O presidente do México defendeu, desde o início, Pedro Castillo. No próprio dia da destituição do Presidente peruano, escreveu três tweets, onde refere o “clima de confronto e hostilidade” “desde o início da presidência legítima de Pedro Castillo”, devido a “interesses das elites económicas e políticas”. Acrescentou ainda que considera “suis generis” a acusação de “incapacidade moral”. E terminou: “Esperemos que os direitos humanos sejam respeitados e haja estabilidade democrática em benefício do povo”.
Marcelo Ebrard, ministro das Relações Externas mexicano, quando questionado pelos jornalistas sobre a possibilidade de receber o ex-Presidente peruano, afirmou: “Temos [México] uma política favorável ao asilo. Se ele pedir, não devemos opor-nos a ele, mas ele não o fez”. Castillo está em prisão preventiva durante 18 meses, mas a família chegou no dia 21 de dezembro a território mexicano, onde encontrou asilo político.
A relação conturbada entre o governo de Boluarte e o México não fica por aqui. No dia 20 de dezembro, o embaixador do México no Peru, Pablo Monroy, foi declarado pelo governo peruano como ‘persona non grata’. Deram-lhe 72h para abandonar o território nacional.
Na semana anterior, México, Bolívia, Argentina e Colômbia tinham emitido um comunicado, em que pediam “respeito pela vontade popular”. “Não é novidade para o mundo que o presidente Castillo Terrones, desde o dia da sua eleição, foi vítima de assédio antidemocrático”, pode ler-se na nota.

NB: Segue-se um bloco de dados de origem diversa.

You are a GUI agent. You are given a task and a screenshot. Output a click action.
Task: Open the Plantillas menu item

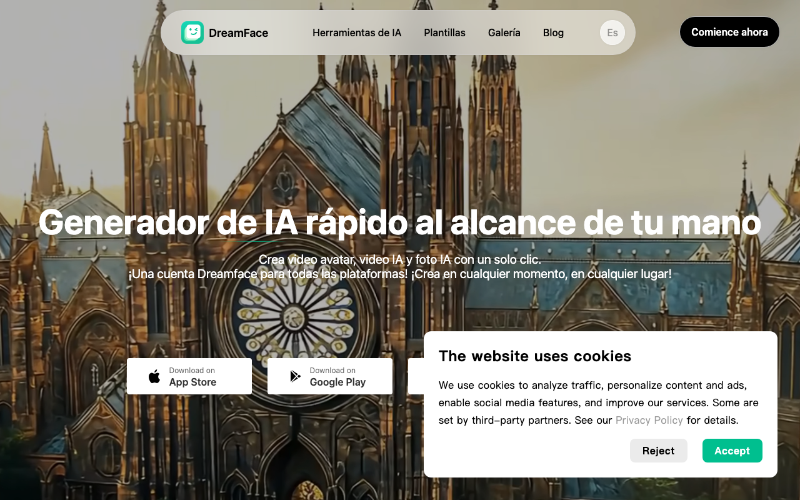(x=444, y=33)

Já o Ministério das Relações Exteriores brasileiro, rotulou “as medidas adotadas” por Castillo como “incompatíveis com o arcabouço normativo constitucional daquele país” e acrescentou que “representavam violação à vigência da democracia e do Estado de Direito”. Ao contrário dos governos dos países sul-americanos supracitados, o governo brasileiro manifestou “disposição de seguir mantendo as sólidas relações e cooperação que unem os dois países [Brasil e Peru]” e desejou “êxito à Presidente Dina Boluarte na sua missão como Chefe do Estado peruano”.

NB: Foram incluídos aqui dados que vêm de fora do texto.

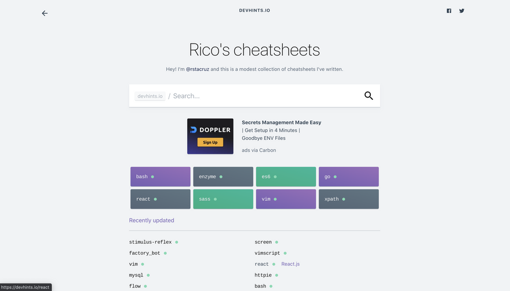
Task: Open the vimscript cheatsheet link
Action: (267, 253)
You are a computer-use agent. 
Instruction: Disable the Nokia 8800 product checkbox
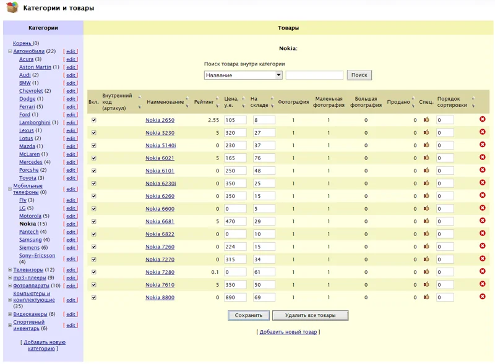point(94,297)
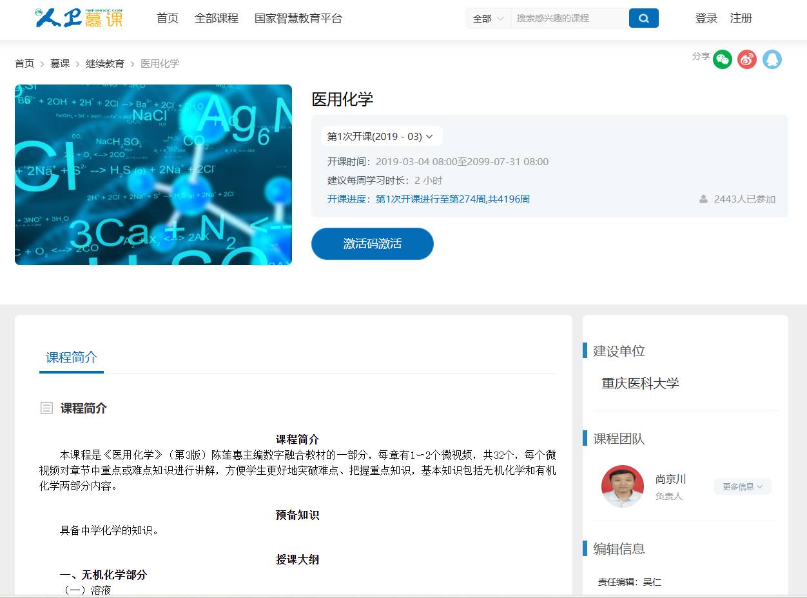Viewport: 807px width, 598px height.
Task: Click the course search input field
Action: pos(569,18)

Lisa Kenna, embaixadora dos Estados Unidos da América no Peru, escreveu, no Twitter, logo no dia da destituição, que o país “recusa categoricamente qualquer extraconstitucional para impedir que o Congresso cumpra o seu mandato” e apelou para que o então Presidente revertesse “o seu objetivo de dissolver o Congresso” e “permitisse que as instituições democráticas peruanas funcionassem segundo a Constituição”. No dia seguinte, a Casa Branca reconheceu Dina Boluarte como chefe de Estado do Peru.

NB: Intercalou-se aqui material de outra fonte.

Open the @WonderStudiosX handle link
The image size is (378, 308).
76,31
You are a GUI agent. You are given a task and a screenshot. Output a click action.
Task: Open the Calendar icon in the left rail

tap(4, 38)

Luís Almagro, secretário-geral da Organização dos Estados Americanos (OEA), também apoia Boluarte. Depois de um discurso no Conselho Permanente, que se reuniu extraordinariamente para discutir a situação do Peru, tweetou: “Reafirmamos [a OEA] o apoio à democracia, paz, institucionalidade e à necessidade imperativa de reconstruir o caminho democrático; com um diálogo inclusivo, aberto, franco e respeitoso”.
O apoio a Dina Boluarte estende-se até ao outro lado do oceano. Um porta-voz do Serviço Europeu para a Ação Externa, referiu que “a União Europeia apoia os esforços políticos em curso liderados pela Presidente Dina Boluarte”. No mesmo comunicado, pede respeito pelo direito de manifestação pacífica do povo peruano e mostra “preocupação” face às mortes e ferimentos que têm eclodido no país.
A Amnistia Internacional afirma ter recebido “numerosos relatos de violações de direitos humanos pelas forças militares e policiais nas manifestações, até mesmo a utilização de tortura”. Erik Guevera Rosas, diretora das Américas da Amnistia Internacional, pede que “termine de imediato o uso excessivo da força por todas as forças estatais” e apela “à procura de uma solução urgente, através do diálogo, para travar o crescimento da violência e prevenir a morte de mais pessoas”.
Quando haverá eleições?
Os peruanos vão às urnas em abril de 2024. O Congresso votou, dia 20 de dezembro, a antecipação de 2026 para 2024. A decisão implica que Dina Boluarte terá de entregar o cargo ao vencedor das eleições daqui a 15 meses.
Segundo as sondagens, 83% dos eleitores são a favor da antecipação do plebiscito. A reforma constitucional do executivo de Boluarte propunha eleições já em dezembro de 2023, mas a medida só teve o apoio de 49 deputados, 33 votaram contra e houve 25 abstenções.